Fast-forward six months and she was in the north of England, hanging out with the English Premier League side after a 4,600-mile trip to the John Smith’s Stadium. Having led out the team with her, it was also a memorable occasion for Mooy himself.
“It was very special to meet Bella,” the Terriers and Socceroos star reflected. “It puts life into perspective, a sick little girl and making her happy. I know the season’s been very tough but bringing Bella here picked everyone up a bit and it made me very happy that she came.”
The privilege of making a difference
The day clearly touched her father, too. “This is incredible,” Scott said at half-time of Huddersfield’s game with Leicester City. “This is truly remarkable.
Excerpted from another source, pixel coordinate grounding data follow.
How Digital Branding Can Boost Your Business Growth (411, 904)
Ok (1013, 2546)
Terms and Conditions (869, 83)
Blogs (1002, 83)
They have made a little Texas girl’s dream come true, to meet somebody who, unbeknownst to him, helped her deal with [this]… she used to have long curly hair like her twin sister.
“It helped her get to the point where she didn’t wear a wig. She didn’t feel she had to. It is remarkable where we find our strength. I don’t know if words can fully express how much it helped her. How much it helped ease the burden of our family.”
And while it’s not considered the primary role of the 22 players on the pitch, having this kind of impact is a feature Mooy is happy to embrace. “It’s one of the privileges of the job. You can help people in a lot of different ways.
“Without doing anything she got some joy out of watching me play at the World Cup and now she’s a Huddersfield fan and she’s come to the match. It’s amazing and I hope she had a good time because that’s the thing that can make me happy today.”
The result on the day did not go Huddersfield’s way, being on the end of a 4-1 defeat, but Bella got to see her idol score from the spot – a moment she revelled in among the stadium regulars. “We never get penalties and she gave us that luck today and I have to say thank you to her,” Mooy concluded. “I’m glad that she’s happy.”